## Supplied data
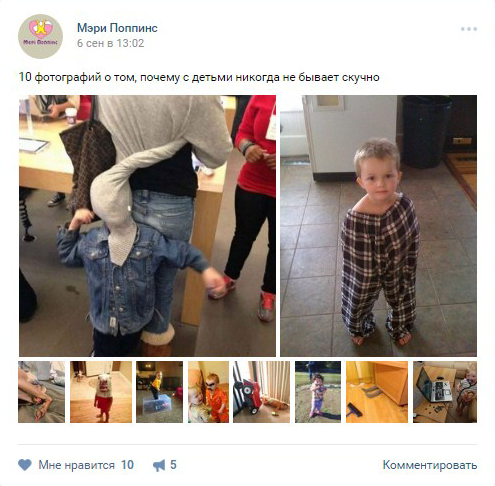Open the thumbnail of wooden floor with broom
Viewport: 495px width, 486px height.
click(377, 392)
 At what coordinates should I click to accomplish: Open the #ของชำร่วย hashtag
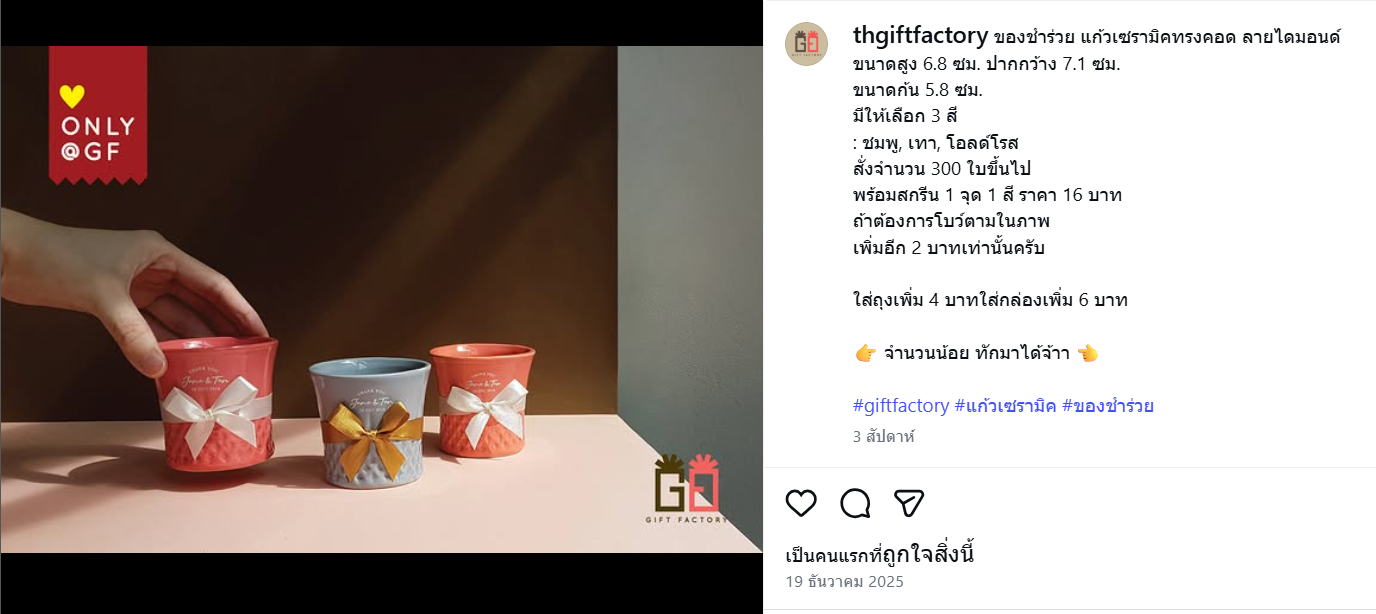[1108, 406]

## Exercise brief
Retype the lines from the one containing "At what coordinates" down to the last line of the records, both included, exactly and nothing more. Pictures stay out.

## Expected answer
 At what coordinates should I click to accomplish: Open the #ของชำร่วย hashtag
[1108, 406]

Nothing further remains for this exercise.